Best practices for Machinists
Define 'Serviceable State'
Clearly state that the machine must be cleaned and accessible before the machinist arrives to prevent billing for janitorial work.
Use Tiered Response Times
Differentiate between 'Routine Maintenance' (7 business days) and 'Emergency Breakdown' (24 hours) with different price points.
1. Included Maintenance Tasks
The Service Provider agrees to perform the following routine maintenance tasks to ensure equipment remains within manufacturer specifications: bi-monthly axis calibration, spindle runout inspection, lubrication of all way-systems, coolant concentration testing, and CNC control backup. These tasks are intended for upkeep, not for the modification of existing machine capabilities.
2. Excluded Services (New Paid Work)
The following services are expressly excluded from this Maintenance Agreement and shall be billed at the Service Provider’s standard hourly project rate: creation of new G-code or CAM files, optimization of cycle times for new production runs, full machine overhauls, machine relocation, and repair of damage caused by operator negligence or 'crashes'.
3. Response Times
Routine maintenance will be scheduled at least 14 days in advance. In the event of a machine failure, the Service Provider will provide a diagnostic response via phone within 4 hours and an on-site presence within 48 hours.

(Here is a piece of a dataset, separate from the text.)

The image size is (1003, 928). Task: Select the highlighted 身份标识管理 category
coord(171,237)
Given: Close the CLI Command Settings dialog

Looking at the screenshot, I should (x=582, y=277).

Emergency 'Front-of-Line' service requested outside of these windows will incur an 'Emergency Call-Out' fee.
4. Payment for Ongoing Support
The Client shall pay a recurring monthly retainer fee of [Insert Amount]. This fee covers the 'Included Maintenance Tasks' and up to [Insert Number] hours of diagnostic labor. Any additional labor beyond these hours or tasks will be invoiced at the rate of [Insert Rate] per hour, payable within 15 days of invoice receipt.
5. Cancellation Policy
Either party may terminate this agreement with 30 days' written notice. If the Client terminates the agreement, any prepaid retainer fees for the current month are non-refundable. The Service Provider reserves the right to suspend all maintenance services if any invoice remains unpaid for more than 30 days.
Legal Disclaimer: MicroFreelanceHub is a software workflow tool, not a law firm. The templates and information provided on this website are for general informational purposes only and do not constitute legal advice.
Frequently Asked Questions
What happens if a part breaks during a routine maintenance check?
The agreement should specify that the cost of replacement parts and the labor to install them are billed separately from the maintenance retainer.
Does maintenance include fixing errors made by the machine operator?
No. Standard agreements exclude 'User Error Correction' and define it as a billable repair service rather than routine maintenance.